REQUIRED ACTION
The line holding "At what coordinates should I click to accomplish: Go" and all lines that follow it to the end of the data: return these exactly, and nothing more.

━━ DATASET EXTRACT

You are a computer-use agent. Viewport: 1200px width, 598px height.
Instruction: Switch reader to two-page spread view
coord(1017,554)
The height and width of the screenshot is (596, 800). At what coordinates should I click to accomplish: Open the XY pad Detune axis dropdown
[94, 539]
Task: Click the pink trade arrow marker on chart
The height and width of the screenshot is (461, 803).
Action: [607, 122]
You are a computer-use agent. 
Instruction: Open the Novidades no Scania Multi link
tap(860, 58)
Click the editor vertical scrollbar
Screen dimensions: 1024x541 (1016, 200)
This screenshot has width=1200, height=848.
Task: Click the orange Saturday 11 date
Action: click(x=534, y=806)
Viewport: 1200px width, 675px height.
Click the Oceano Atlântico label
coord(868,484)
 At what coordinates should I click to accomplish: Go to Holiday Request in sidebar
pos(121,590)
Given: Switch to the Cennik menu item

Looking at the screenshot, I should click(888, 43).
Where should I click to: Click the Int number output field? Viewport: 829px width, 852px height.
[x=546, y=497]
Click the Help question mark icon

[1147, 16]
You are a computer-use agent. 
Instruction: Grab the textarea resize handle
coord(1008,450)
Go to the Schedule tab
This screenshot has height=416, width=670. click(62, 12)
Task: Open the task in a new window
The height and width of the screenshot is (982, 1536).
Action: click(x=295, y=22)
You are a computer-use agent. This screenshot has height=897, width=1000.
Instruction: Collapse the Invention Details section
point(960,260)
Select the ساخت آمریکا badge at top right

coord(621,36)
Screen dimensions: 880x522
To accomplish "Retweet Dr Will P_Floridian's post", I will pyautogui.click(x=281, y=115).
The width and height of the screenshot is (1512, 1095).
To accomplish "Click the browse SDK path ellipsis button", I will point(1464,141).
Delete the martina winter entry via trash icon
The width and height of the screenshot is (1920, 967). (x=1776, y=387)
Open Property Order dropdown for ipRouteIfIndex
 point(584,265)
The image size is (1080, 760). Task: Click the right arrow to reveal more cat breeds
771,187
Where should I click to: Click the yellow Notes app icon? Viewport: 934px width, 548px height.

━━━━

EXERCISE RESULT
 At what coordinates should I click to accomplish: Go to Holiday Request in sidebar
pos(121,590)
Given: Switch to the Cennik menu item

Looking at the screenshot, I should click(888, 43).
Where should I click to: Click the Int number output field? Viewport: 829px width, 852px height.
[x=546, y=497]
Click the Help question mark icon

[1147, 16]
You are a computer-use agent. 
Instruction: Grab the textarea resize handle
coord(1008,450)
Go to the Schedule tab
This screenshot has height=416, width=670. click(62, 12)
Task: Open the task in a new window
The height and width of the screenshot is (982, 1536).
Action: click(x=295, y=22)
You are a computer-use agent. This screenshot has height=897, width=1000.
Instruction: Collapse the Invention Details section
point(960,260)
Select the ساخت آمریکا badge at top right

coord(621,36)
Screen dimensions: 880x522
To accomplish "Retweet Dr Will P_Floridian's post", I will pyautogui.click(x=281, y=115).
The width and height of the screenshot is (1512, 1095).
To accomplish "Click the browse SDK path ellipsis button", I will point(1464,141).
Delete the martina winter entry via trash icon
The width and height of the screenshot is (1920, 967). (x=1776, y=387)
Open Property Order dropdown for ipRouteIfIndex
 point(584,265)
The image size is (1080, 760). Task: Click the right arrow to reveal more cat breeds
771,187
Where should I click to: Click the yellow Notes app icon? Viewport: 934px width, 548px height.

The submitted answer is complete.